* _Directive a_
In the entries below, rewrite everything from the line containing "abbreviated (788, 245)" down to the line containing "Simona [467, 144]", both included, as a JSON list of strings with one string per line and blank lines left out.
─── Excerpt ───
# Power up on network activity

## thekeymaker

I currently run a web server that doesn't get to much traffic and would like to try and cut some of my power usage for it.

I have thought about the idea of powering up from a low power mode with network activity to the machine.

I found this post:

http://ubuntuforums.org/showthread.php?t=781372&page=2

on the Ubuntu forums but no other material.

So I guess my question is, is there a way to drop a machine into a low power mode like S3 and then have it move to a high level 

upon receiving internet traffic?

In the post they hit a ethtool's maybe having that kind of functionality.

Anyone here have any experience with this?  

I appreciate any help!

----------

## eccerr0r

Biggest problem with implementing this is that the ethernet card will need to understand the layered packet (as in TCP packet) as well as tell the connecting switch not to drop its arp cache.  This isn't possible in most consumer ethernet cards, you'll need a special card to do this.

Best you can do is if this machine has WOL (which you do setup with ethtool most likely, along with BIOS) and you have another machine like a router that you can hack, to send a WOL packet along whenever it needs to hit your machine.  This is totally unrelated to the server itself, it's the router doing the work...
─── Data for processing ───
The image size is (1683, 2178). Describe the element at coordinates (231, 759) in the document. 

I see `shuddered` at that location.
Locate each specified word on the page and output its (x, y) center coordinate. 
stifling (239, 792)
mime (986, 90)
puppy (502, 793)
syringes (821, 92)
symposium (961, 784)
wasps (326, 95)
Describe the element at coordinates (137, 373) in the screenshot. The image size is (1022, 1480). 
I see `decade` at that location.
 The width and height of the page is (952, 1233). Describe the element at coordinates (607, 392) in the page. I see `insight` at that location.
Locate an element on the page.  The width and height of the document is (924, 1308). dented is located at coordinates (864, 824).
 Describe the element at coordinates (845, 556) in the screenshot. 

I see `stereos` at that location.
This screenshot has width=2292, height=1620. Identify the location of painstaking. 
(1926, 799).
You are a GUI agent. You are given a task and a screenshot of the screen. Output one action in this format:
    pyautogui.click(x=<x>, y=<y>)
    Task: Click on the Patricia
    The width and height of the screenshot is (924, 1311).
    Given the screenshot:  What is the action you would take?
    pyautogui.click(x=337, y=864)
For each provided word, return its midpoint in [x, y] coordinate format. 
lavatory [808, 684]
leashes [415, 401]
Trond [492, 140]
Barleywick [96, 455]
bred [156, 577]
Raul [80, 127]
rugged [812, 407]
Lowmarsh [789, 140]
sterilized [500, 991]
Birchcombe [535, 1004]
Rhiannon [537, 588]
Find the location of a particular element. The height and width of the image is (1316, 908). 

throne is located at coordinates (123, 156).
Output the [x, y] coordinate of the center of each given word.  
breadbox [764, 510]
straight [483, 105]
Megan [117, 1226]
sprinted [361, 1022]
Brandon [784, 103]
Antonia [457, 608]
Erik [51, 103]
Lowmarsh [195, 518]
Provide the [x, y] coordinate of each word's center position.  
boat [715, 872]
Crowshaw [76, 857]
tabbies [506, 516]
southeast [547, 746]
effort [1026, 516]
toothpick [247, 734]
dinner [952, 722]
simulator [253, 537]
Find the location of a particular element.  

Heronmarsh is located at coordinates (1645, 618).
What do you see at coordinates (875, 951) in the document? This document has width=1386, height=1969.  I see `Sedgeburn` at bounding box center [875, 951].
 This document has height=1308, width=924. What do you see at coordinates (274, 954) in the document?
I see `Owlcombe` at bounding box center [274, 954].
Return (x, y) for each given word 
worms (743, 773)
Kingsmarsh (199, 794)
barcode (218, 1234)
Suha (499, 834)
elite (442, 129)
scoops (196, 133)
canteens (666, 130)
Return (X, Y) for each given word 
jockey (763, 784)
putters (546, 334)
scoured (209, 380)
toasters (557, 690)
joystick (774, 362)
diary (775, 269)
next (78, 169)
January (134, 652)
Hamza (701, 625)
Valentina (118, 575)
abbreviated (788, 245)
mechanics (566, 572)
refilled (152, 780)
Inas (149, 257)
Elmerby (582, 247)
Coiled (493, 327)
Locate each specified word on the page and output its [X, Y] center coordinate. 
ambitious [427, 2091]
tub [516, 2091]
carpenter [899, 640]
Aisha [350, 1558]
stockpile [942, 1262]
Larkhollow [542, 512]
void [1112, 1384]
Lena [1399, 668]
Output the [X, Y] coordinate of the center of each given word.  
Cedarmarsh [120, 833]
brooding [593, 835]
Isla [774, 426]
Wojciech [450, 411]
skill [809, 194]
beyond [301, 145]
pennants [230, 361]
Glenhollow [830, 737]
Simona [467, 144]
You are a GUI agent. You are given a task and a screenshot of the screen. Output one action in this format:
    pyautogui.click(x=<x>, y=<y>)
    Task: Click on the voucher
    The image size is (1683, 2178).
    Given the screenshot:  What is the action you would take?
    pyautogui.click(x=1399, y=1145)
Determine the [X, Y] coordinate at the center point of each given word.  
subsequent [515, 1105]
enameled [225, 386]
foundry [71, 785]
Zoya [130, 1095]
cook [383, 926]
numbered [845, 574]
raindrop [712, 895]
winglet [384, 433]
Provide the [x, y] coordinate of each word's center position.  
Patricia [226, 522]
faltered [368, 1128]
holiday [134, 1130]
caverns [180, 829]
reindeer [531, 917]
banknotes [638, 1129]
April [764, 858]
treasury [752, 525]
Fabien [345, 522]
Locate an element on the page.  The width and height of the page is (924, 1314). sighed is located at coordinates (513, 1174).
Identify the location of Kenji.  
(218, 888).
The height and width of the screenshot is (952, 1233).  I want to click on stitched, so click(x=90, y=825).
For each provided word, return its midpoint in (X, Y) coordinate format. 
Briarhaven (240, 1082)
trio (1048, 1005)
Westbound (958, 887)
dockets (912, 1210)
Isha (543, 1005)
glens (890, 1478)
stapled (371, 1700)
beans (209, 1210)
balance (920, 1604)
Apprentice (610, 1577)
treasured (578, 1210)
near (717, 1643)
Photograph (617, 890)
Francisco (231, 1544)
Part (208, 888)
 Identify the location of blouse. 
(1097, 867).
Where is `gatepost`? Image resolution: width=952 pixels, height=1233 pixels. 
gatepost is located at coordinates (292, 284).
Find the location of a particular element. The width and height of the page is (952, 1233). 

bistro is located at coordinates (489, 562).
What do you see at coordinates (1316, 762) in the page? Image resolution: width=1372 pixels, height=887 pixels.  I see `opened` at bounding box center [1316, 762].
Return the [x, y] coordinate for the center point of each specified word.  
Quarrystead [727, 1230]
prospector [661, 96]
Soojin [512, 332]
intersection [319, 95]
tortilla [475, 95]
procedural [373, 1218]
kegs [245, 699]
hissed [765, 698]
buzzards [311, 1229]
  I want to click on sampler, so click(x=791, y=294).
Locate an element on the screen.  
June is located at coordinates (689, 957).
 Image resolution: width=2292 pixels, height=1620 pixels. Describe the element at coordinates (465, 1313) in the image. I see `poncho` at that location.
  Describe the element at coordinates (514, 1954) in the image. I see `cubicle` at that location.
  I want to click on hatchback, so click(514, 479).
───
* _Directive b_
Extend the forum thread above about waking a low-power server with network traffic, picking up after its final sentence.

* _Task answer a_
[
  "abbreviated (788, 245)",
  "mechanics (566, 572)",
  "refilled (152, 780)",
  "Inas (149, 257)",
  "Elmerby (582, 247)",
  "Coiled (493, 327)",
  "Locate each specified word on the page and output its [X, Y] center coordinate. ",
  "ambitious [427, 2091]",
  "tub [516, 2091]",
  "carpenter [899, 640]",
  "Aisha [350, 1558]",
  "stockpile [942, 1262]",
  "Larkhollow [542, 512]",
  "void [1112, 1384]",
  "Lena [1399, 668]",
  "Output the [X, Y] coordinate of the center of each given word.  ",
  "Cedarmarsh [120, 833]",
  "brooding [593, 835]",
  "Isla [774, 426]",
  "Wojciech [450, 411]",
  "skill [809, 194]",
  "beyond [301, 145]",
  "pennants [230, 361]",
  "Glenhollow [830, 737]",
  "Simona [467, 144]"
]

* _Task answer b_
----------

## destroyedlolo

The problem with that is your server will take several seconds (or more) to start ... tooooooo long for a web visite.

At least, you may use CPU ladder and shutdown disks if no activities (in this case, play with iotop to avoid any parasite activities). It will save some power   :Very Happy: 

----------

## thekeymaker

 *destroyedlolo wrote:*   

> The problem with that is your server will take several seconds (or more) to start ... tooooooo long for a web visite.
> 
> At least, you may use CPU ladder and shutdown disks if no activities (in this case, play with iotop to avoid any parasite activities). It will save some power  

 

Agreed. Yeah I was trying to see if I could do more, but I guess not besides CPU ladder and turning of disks when not needed.  Ok.

Thank you both for your input!!!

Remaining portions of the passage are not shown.